Document segment.
☆ ☆ ☆

Associate Programs Overview
Associate Programs in the College for Adults
Believing that specialized professional education partnered with the liberal arts promotes and reinforces our institutional values, the College for Adults pursues three central learning outcomes for its students: professional preparedness - readiness for entry-level positions or specialized roles; academic preparedness - intellectual and technological capability for educational advancement and lifelong learning; community and societal awareness - social understanding that encourages involvement, service and leadership.
The curriculum in the associate degree and healthcare certificate programs includes course work in the liberal arts and sciences, professional education and practical experiences such as laboratory work, clinical assignments, fieldwork and internships. A strong co-curriculum enhances student learning. While the arts and sciences and professional education programs have discrete educational objectives, through them the University also addresses commonly held liberal arts goals:
- Leadership and Collaboration
- Ethics and Social Justice
- Diversity and Global Perspectives
- Critical and Creative Inquiry
- Discipline-Based Competence
- Effective Communication in a Variety of Modes
- Purposeful Life-long Learning
Courses in liberal arts and sciences encourage exploration of important elements that are central to the human experience. Art, literature, psychology, religion, natural science and social science have become vehicles that humans use to understand themselves and their world. Courses in these disciplines further identify personal struggles and accomplishments as related to others and the broader human condition. An enriched perspective prepares students to relate to and work with people who exhibit diverse responses to common problems or illness.

☆ ☆ ☆

Stored items
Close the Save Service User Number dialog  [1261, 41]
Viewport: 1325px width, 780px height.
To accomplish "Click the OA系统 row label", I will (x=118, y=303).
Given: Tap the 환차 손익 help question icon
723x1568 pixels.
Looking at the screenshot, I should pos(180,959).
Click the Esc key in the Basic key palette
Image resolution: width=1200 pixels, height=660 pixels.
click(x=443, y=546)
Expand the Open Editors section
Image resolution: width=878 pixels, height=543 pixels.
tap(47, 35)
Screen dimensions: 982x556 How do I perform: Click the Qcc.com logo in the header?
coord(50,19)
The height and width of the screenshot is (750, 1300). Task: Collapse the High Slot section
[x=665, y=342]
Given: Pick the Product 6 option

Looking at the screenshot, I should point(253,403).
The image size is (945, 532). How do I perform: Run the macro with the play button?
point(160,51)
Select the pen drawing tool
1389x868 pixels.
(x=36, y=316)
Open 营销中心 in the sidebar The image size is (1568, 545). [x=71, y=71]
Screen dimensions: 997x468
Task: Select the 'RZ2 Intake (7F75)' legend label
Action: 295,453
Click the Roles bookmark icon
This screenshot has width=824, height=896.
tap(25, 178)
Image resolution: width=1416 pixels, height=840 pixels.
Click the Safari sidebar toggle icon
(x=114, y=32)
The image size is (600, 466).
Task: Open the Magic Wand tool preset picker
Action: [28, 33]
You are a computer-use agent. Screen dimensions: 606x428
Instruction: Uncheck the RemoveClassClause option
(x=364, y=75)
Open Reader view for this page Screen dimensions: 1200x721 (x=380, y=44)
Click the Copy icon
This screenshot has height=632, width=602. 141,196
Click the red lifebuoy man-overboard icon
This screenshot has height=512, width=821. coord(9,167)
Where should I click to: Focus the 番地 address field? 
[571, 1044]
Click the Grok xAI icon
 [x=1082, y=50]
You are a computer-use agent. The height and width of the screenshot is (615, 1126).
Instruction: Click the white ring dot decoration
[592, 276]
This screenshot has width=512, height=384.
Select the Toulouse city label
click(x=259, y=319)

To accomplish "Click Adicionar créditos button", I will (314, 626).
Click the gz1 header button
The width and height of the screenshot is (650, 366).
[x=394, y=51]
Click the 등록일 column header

☆ ☆ ☆

Brief 1. List the liberal arts goals that the associate programs overview says the University addresses.
Brief 2. Write the next paragraph of the associate programs overview, picking up after its final sentence.
The listing has no connection to the associate programs overview.

Written reply 1.
- Leadership and Collaboration
- Ethics and Social Justice
- Diversity and Global Perspectives
- Critical and Creative Inquiry
- Discipline-Based Competence
- Effective Communication in a Variety of Modes
- Purposeful Life-long Learning

Written reply 2.
Courses in our professional education programs provide students with the specific knowledge, skills and attitudes necessary to function competently in their chosen field. The curriculum is presented using a developmental and cumulative framework. That is, in the beginning of the learning experience, emphasis is placed upon laying the foundation that will constitute the base for the student's professional education and work orientation. It is here that students learn fundamental concepts and skills. As students master these concepts and skills, we introduce increasing complex ideas and learning activities.
The laboratory provides students with safe and controlled learning experiences in which professional skills are developed and clinical problems are simulated. These exercises are carefully planned and sequenced so students can master necessary psychomotor skills, apply theoretical principles and integrate skills and principles into appropriate, ethical clinical judgments and actions. As an integral part of developing competence, students are involved in real-life situations in a variety of ways, including clinical laboratory settings, internships and fieldwork assignments. Here both faculty and clinical staff provide expert instruction and supervision as students continue to practice and learn.
The College for Adults benefits from the experience of the range of human diversity among our students and gains an appreciation for those who have a variety of abilities and cultural, socio-economic backgrounds.